Bochum. . Bis Ende Mai kreist die Motorsäge überall im Stadtgebiet. Stadt begründet die Aktion mit Krankheit, Altersschwäche und Sturmschäden - und stößt auf Kritik.

Die Bochumer werden in Kürze viele weitere Bäume verlieren. Der Technische Betrieb der Stadt hat angekündigt, bis Ende Mai weitere 524 Bäume auf öffentlichem Grund zu fällen: an Straßen, in Grünanlagen, an Sportplätzen, an Schulen und öffentlichen Gebäuden. Das trifft auf scharfe Kritik der Sozialen Liste im Rat, weil es nicht genug Neupflanzungen gibt. „Wir sehen in der außerordentlich negativen Baumbilanz einen deutlichen Verlust von Natur und Lebensqualität. Bochums guter Ruf als grüne Stadt nimmt weiteren Schaden“, sagt Günter Gleising, Ratssprecher der Sozialen Liste.

Bereits im September hatte die Stadtverwaltung die Fällung von rund 370 Bäumen im Winterhalbjahr 2015/16 mitgeteilt. Grund sind Krankheiten (Pilzbefall etc.), Altersschwäche und Sturmschäden. Anfang März 2016 legte die Stadt aber noch einmal nach, weil es weitere Baumkontrollen gab. Dabei kam heraus, so Gerd Werdelmann, Leiter des Technischen Betriebs, „dass 524 Bäume Schäden aufweisen, die so stark sind, dass hier eine Baumfällung aus Gründen der Verkehrssicherheit eine unverzügliche Fällung unvermeidbar macht“.

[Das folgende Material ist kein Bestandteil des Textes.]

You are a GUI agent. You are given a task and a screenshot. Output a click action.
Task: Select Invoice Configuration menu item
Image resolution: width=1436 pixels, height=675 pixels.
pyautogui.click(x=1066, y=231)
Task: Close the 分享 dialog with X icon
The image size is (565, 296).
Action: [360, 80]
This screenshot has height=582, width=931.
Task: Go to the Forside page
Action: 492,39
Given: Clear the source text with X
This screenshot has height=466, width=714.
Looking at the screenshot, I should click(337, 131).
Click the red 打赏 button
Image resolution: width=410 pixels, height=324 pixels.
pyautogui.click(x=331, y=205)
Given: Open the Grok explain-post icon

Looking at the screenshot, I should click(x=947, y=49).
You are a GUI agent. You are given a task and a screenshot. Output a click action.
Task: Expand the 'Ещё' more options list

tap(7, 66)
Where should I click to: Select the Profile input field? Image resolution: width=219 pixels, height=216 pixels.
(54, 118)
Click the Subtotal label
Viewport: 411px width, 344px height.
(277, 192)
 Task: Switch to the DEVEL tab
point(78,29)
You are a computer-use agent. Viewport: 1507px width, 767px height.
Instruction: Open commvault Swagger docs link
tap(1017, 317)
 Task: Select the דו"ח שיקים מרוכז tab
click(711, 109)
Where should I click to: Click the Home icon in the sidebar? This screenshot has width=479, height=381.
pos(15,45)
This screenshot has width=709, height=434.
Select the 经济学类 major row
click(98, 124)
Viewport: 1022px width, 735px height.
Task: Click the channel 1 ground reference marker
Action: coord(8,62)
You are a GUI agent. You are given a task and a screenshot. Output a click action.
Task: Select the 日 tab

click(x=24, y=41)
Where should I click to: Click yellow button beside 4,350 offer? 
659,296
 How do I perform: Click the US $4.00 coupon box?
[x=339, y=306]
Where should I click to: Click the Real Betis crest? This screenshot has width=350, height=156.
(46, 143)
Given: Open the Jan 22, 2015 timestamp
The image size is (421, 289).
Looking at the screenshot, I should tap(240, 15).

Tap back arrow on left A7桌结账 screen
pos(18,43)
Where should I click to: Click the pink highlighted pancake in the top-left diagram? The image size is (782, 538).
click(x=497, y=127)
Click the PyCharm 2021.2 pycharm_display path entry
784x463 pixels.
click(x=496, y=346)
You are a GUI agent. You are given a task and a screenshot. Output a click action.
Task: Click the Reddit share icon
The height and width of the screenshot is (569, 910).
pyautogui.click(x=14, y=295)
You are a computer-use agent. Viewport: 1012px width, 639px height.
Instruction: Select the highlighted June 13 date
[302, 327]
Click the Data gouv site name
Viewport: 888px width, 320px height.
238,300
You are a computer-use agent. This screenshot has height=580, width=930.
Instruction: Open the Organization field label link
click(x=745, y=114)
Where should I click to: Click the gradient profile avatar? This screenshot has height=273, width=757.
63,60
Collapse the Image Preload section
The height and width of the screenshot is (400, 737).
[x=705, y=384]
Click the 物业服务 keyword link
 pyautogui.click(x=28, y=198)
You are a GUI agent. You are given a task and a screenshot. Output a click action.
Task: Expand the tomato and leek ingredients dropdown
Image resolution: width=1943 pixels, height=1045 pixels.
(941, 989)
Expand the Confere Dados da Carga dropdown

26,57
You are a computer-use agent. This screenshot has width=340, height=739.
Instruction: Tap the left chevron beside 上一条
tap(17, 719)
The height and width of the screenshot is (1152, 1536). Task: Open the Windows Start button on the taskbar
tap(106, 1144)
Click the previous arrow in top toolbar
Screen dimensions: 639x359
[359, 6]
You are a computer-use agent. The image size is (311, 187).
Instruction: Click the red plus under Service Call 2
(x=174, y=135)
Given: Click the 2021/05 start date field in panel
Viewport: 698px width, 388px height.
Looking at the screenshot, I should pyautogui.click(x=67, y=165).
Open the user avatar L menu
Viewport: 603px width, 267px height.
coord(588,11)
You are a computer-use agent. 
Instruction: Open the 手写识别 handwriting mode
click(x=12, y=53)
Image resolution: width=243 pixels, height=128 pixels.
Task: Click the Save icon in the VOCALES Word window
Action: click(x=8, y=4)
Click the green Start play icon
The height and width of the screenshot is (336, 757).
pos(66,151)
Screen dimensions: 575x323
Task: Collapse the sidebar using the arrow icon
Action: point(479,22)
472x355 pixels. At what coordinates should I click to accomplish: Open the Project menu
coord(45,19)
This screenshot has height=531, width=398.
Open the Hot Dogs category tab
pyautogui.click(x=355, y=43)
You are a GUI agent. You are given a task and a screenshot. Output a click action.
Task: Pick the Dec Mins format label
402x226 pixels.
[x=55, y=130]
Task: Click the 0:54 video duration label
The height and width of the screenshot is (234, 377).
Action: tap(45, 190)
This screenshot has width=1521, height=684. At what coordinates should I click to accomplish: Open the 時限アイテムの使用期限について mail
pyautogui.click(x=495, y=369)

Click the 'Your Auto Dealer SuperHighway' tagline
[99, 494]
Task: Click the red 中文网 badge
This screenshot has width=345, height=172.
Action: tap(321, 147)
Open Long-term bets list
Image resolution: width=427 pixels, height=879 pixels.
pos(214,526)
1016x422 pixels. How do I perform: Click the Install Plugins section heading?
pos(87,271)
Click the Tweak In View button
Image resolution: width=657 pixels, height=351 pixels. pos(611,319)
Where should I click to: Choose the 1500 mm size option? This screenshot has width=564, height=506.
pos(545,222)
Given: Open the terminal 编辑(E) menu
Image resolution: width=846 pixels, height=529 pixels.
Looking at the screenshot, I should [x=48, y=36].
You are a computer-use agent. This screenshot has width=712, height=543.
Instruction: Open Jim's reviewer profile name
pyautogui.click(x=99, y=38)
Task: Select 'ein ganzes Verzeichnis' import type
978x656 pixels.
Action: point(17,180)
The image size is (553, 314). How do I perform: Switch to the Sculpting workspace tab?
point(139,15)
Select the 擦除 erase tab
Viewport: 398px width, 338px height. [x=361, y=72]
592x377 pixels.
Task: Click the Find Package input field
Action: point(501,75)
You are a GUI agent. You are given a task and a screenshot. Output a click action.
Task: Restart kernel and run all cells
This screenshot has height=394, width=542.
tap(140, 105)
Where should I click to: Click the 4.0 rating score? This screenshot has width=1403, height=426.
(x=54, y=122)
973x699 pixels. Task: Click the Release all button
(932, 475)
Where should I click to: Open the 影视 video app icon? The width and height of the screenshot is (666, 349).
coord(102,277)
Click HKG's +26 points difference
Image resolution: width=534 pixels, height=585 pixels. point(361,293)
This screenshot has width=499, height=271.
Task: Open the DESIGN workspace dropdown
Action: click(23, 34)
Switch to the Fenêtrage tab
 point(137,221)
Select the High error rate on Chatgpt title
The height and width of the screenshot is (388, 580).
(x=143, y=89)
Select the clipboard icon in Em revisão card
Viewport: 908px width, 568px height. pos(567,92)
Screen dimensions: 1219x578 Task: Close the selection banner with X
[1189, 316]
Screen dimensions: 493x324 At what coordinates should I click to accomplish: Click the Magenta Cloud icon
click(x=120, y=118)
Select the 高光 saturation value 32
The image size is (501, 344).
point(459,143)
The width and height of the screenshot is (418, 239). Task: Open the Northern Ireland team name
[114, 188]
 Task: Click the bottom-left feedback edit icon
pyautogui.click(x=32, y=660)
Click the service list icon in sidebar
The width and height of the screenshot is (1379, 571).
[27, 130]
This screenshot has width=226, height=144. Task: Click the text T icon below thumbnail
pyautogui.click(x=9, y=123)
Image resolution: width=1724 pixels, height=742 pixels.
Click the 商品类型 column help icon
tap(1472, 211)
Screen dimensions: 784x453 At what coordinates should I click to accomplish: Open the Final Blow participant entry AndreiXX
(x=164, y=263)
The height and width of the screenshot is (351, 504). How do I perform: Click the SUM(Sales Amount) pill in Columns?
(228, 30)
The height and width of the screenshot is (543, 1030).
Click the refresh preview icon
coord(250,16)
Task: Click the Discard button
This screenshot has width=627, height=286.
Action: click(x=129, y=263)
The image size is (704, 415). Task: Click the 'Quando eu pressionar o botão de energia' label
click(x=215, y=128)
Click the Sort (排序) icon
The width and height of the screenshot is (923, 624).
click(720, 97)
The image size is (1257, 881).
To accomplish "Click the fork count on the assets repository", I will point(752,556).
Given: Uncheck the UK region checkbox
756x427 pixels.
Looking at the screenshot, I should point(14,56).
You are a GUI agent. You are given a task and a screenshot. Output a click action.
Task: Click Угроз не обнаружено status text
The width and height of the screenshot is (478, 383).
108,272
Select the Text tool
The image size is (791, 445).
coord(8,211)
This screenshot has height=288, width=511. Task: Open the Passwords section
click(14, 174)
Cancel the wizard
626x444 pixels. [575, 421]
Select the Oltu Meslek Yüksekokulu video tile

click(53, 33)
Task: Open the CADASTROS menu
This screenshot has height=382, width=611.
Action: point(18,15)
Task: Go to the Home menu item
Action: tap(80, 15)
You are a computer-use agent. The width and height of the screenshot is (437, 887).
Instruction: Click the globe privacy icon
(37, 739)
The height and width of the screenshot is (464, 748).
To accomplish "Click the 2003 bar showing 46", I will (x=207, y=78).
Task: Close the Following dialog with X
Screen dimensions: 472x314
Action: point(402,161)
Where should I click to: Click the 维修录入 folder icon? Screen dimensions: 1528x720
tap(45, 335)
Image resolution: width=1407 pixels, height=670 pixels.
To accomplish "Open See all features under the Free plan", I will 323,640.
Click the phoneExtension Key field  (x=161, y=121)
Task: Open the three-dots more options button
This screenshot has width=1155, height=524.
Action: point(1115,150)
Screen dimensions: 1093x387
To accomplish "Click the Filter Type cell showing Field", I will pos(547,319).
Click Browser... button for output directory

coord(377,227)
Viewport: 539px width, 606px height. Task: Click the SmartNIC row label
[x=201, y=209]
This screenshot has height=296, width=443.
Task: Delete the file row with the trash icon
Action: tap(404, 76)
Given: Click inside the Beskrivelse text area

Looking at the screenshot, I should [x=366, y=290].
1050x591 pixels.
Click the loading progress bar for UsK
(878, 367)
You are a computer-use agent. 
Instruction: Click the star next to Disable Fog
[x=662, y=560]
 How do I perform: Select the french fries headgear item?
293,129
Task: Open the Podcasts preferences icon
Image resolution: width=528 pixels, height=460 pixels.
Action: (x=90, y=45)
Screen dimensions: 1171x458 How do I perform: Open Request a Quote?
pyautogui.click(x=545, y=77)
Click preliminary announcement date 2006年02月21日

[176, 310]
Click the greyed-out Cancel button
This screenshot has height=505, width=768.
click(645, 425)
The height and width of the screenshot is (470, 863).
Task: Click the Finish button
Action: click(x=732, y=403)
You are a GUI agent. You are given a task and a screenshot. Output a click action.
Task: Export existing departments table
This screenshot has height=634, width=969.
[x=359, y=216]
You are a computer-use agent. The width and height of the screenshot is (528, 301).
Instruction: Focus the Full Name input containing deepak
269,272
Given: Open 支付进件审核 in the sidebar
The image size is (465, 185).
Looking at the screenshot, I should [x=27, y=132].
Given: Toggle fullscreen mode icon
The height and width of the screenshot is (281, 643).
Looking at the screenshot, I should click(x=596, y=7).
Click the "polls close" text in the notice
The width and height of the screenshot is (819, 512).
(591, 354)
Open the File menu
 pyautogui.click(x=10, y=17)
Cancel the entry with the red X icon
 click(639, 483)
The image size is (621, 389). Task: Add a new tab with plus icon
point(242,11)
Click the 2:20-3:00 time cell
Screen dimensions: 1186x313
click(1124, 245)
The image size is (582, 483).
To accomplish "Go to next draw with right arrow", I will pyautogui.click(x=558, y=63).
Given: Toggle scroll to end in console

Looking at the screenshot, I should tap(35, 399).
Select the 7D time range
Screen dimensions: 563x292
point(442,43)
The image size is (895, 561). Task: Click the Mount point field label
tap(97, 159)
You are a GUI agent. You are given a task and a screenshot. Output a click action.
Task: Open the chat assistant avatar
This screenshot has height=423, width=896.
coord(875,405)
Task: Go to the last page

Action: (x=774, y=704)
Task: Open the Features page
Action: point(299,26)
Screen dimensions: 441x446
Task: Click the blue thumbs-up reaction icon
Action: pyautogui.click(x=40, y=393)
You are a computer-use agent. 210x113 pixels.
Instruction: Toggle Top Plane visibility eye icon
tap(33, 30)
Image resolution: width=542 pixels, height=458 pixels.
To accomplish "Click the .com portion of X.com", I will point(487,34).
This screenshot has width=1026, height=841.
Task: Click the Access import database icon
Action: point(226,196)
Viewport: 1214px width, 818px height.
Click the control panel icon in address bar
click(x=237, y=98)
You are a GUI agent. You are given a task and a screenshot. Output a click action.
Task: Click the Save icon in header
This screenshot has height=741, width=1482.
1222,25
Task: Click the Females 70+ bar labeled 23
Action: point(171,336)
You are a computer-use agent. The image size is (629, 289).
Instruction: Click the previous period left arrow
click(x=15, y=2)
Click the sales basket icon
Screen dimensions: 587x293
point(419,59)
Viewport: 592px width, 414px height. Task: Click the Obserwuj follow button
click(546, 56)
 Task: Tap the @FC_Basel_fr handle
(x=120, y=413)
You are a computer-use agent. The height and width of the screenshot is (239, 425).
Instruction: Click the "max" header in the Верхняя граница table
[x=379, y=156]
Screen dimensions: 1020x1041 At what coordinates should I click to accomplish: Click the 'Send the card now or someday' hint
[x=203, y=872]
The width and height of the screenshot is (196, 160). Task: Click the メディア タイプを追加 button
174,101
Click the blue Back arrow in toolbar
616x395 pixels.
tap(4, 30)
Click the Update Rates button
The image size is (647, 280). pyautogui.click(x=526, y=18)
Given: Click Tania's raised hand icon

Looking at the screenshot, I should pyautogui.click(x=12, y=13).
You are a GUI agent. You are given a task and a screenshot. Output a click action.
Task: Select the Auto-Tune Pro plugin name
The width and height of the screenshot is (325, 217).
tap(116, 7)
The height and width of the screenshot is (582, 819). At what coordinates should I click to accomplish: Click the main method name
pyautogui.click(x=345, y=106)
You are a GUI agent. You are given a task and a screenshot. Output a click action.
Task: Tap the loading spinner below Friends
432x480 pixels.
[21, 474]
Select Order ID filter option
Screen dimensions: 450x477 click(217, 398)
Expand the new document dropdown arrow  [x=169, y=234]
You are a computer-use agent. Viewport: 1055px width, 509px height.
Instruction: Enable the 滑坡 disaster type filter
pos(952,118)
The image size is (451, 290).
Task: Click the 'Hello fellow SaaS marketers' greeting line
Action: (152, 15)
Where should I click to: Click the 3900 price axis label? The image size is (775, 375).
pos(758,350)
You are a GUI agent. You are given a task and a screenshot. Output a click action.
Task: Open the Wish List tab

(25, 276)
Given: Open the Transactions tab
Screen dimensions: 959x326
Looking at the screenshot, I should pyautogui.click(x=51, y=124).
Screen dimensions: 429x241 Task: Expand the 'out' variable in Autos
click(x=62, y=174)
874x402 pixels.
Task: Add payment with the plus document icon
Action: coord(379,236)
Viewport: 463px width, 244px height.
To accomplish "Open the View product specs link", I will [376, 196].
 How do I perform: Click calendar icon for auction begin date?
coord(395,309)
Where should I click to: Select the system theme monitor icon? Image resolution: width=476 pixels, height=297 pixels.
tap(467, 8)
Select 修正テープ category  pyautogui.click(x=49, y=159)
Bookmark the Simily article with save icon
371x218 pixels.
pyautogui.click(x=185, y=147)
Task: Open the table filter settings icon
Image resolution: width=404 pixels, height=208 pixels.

Die Schäden seien noch auf den Sturm Ela von Pfingsten 2014 zurückzuführen, hätten aber auch andere Ursachen, insbesondere standort- und altersbedingte Faktoren oder parasitären Befall, die allesamt „erhebliche Krankheiten verursachen, die die Sicherheit des Baumes beeinträchtigen“.

Standsicherheit der Bäume sei gefährdet

Allein an der Markstraße werden 32 Bäume im „Straßenbegleitgrün“ entfernt, an der Berliner Straße 26 Stück, an der Kemnader Straße 22 Stück, am Werner Hellweg/Werner Straße zwölf Stück, an der Obernbaakstraße in Weitmar neun. Werdelmann betont, dass für ihre Standsicherheit bis zur nächsten Fällsaison 2016/17 „keine Gewährleistung übernommen werden kann“.

Die Anzahl von 524, räumt er ein, erscheine zwar hoch. Nur müsste sie auch im Vergleich zum Gesamtbaumbestand der Stadt verstanden werden: In Bochum, inklusive Stadtwald, gebe es mehr als 200.000 Bäume. Gegenüber der WAZ betonte er: „Wir fällen nicht leichtfertig. Es sind dringende Fälle, da muss was passieren.“

Über die 524 Bäume hinaus drohen noch weitere Sägeaktionen. Laut Grünflächenamt sind wegen des Sturms Ela geschätzt noch weitere 1500 Bäume „zu bearbeiten“: Das könnten baumerhaltende Pflegemaßnahmen, „aber auch Fällung“ sein.

Mehr Fällungen als neue Bäume

Nach „Ela“ hat die Stadt bereits mehrere hundert hochstämmige Ersatzbäume gepflanzt bzw. sie wird sie noch pflanzen. Die Gesamtzahl der Neupflanzungen ist aber deutlich geringer als die der Fällungen. Man sieht es etwa am Husemannplatz: Dort sind an prominenter Stelle gleich drei Baumscheiben völlig leer.

Um die Situation zu verbessern, will die Verwaltung „ein Stadtbaumkonzept“ erarbeiten, das neben eigenen Aktivitäten auch bürgerschaftliches Engagement einschließt. Wie genau das aussehen soll, ist noch unklar.

Sturm Ela raffte 14.500 Bäume im öffentlichen Raum dahin

In Bochum gab es vor dem Sturm Ela rund 37.000 Straßenbäume. Diese Zahl wurde in der Sturmnacht zum 10. Juni 2014 drastisch dezimiert.

Insgesamt kippten 3750 Straßenbäume um oder mussten nachher gefällt werden. Insgesamt fielen 14.500 Bäume im öffentlichen Raum dem Sturm zum Opfer, weitere 30 000 mussten baumpflegerisch bearbeitet werden.